== Task inputs ==
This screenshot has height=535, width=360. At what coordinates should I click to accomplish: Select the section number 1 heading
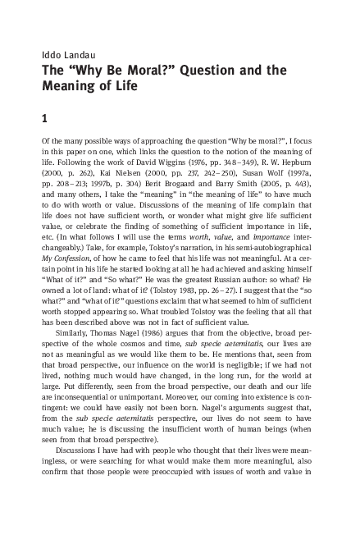(x=45, y=118)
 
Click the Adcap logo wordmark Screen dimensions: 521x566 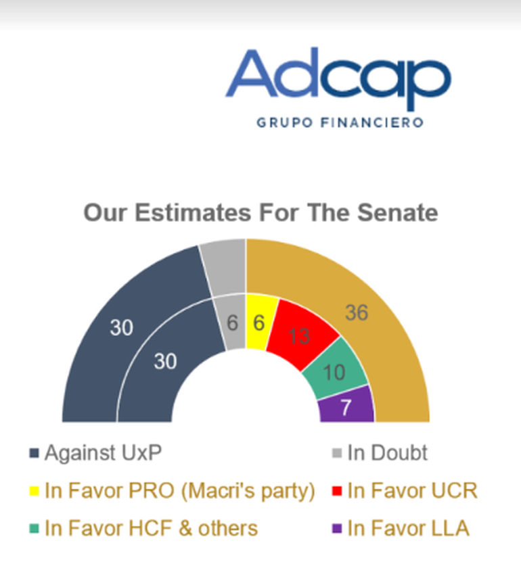tap(338, 78)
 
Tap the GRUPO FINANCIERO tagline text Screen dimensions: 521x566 tap(340, 122)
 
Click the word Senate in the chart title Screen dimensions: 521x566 tap(397, 212)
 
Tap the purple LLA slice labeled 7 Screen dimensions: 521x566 tap(347, 406)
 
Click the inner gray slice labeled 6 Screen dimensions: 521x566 tap(231, 322)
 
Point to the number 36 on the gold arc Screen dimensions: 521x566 tap(357, 312)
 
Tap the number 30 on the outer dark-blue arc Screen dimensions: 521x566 tap(121, 328)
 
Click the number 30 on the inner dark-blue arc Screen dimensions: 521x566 tap(165, 361)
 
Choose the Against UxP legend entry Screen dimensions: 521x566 tap(95, 453)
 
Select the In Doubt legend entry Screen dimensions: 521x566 tap(380, 452)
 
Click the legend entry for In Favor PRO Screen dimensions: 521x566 tap(172, 492)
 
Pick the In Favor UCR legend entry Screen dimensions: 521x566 tap(405, 491)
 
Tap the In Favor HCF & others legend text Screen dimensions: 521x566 tap(151, 528)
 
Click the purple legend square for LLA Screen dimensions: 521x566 tap(337, 529)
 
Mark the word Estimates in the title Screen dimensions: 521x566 tap(193, 212)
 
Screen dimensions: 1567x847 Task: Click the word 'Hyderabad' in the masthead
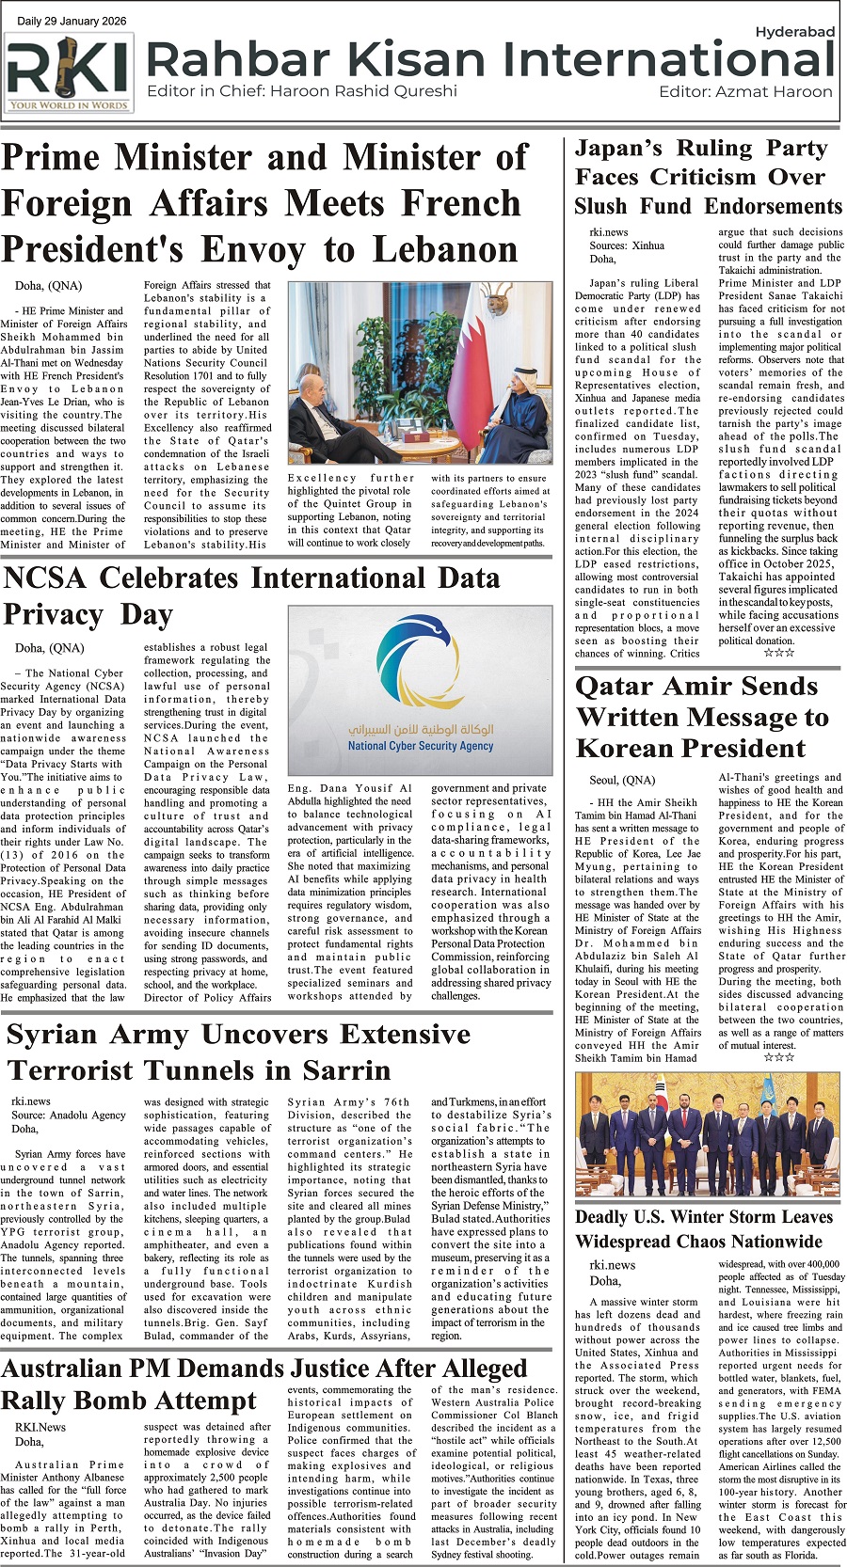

== Problem details ==
Arrange the records from the line containing "Pick the In" through the end of the records as a Markdown table with the columns Row and Line, omitting blank lines and leaving out the pictures.

== The output ==
| Row | Line |
|---|---|
| 1 | Pick the In Favor UCR legend entry Screen dimensions: 521x566 tap(405, 491) |
| 2 | Tap the In Favor HCF & others legend text Screen dimensions: 521x566 tap(151, 528) |
| 3 | Click the purple legend square for LLA Screen dimensions: 521x566 tap(337, 529) |
| 4 | Mark the word Estimates in the title Screen dimensions: 521x566 tap(193, 212) |
| 5 | Screen dimensions: 1567x847 Task: Click the word 'Hyderabad' in the masthead |